A recent special report by the Economist called ESG a “broken system” in need of urgent repair. By trying to satisfy many stakeholders, the information it provides, “often bears little relevance to what a company actually does,” and it is too imprecise to serve as shadow tax on the negative externalities a company generates. It argues in favor of reforming ESG, because carbon taxes are politically fraught, but this is precisely why Tariq Fancy argues ESG is so dangerous. It offers the illusion of a voluntary, market-based mechanism that has no influence on corporate behavior and provides policymakers an excuse not to enact tougher regulations.
It is hard to imagine putting the genie back in the bottle now that politicians have sowed doubts in the minds of conservative voters about some hidden agenda behind ESG investing.
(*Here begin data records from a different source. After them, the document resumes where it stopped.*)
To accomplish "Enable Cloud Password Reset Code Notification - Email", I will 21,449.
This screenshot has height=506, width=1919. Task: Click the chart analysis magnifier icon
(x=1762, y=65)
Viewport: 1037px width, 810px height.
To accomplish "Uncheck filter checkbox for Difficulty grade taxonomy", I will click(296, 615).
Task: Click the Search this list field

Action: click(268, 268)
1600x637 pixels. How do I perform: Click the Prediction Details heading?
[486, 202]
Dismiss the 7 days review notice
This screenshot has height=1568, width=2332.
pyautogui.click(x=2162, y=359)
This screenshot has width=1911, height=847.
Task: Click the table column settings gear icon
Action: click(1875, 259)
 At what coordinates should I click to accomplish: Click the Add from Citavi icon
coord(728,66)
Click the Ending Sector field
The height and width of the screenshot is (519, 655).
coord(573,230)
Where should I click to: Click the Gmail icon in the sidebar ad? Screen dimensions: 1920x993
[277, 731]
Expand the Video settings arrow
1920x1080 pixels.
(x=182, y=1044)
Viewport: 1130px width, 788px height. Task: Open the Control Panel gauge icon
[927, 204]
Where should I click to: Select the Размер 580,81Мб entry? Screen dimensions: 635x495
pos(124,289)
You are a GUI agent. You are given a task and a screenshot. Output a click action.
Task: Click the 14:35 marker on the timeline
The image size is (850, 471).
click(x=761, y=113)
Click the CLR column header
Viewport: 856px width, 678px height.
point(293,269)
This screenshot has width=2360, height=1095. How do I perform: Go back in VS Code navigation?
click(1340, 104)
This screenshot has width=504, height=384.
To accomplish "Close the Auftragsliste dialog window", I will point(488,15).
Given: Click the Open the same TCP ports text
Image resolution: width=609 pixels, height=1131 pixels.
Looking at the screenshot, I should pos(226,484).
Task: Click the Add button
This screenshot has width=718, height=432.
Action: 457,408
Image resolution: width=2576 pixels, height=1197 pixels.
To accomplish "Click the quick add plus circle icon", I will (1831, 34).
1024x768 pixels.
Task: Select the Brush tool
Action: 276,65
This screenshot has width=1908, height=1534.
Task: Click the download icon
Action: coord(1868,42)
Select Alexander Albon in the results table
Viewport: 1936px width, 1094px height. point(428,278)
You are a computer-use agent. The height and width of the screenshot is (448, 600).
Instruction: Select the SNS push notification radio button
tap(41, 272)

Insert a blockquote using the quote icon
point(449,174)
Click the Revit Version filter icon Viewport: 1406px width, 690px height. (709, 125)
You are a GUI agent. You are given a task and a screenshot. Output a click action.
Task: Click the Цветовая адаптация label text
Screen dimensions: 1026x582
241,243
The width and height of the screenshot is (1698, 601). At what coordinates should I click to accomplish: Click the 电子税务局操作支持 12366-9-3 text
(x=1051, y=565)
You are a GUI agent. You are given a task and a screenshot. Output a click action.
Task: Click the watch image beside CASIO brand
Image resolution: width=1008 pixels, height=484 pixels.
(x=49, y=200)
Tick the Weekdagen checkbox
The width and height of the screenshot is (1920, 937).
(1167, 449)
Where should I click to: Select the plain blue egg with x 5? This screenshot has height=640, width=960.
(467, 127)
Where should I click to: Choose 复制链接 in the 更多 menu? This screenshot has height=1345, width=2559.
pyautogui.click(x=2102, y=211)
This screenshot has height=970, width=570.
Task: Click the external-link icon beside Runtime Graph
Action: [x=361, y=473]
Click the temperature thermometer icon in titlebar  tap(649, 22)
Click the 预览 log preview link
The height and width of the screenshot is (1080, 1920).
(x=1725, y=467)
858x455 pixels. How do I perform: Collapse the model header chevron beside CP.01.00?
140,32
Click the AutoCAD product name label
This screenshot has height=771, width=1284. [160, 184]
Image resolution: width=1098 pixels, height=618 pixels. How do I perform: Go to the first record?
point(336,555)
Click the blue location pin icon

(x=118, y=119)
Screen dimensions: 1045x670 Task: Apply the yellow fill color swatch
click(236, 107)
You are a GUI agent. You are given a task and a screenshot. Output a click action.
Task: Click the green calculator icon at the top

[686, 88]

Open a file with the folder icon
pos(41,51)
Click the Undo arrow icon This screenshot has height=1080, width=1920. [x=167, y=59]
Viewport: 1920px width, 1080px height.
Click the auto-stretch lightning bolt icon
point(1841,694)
Better regulations leading to greater transparency might help correct course and lead to a new improved “ESG 2.0” that causes more capital to flow to fund managers that evaluate the environmental and social impact of companies as outputs rather than inputs. I am skeptical. The lack of any real debate at an impact investing conference, despite best intentions, suggests we will continue to hope the negative ESG rhetoric will just burn itself out while CEOs focus on better storytelling. In the meantime, we should be concerned that as ESG’s reputation is further tarnished, it will hurt impact investing by association.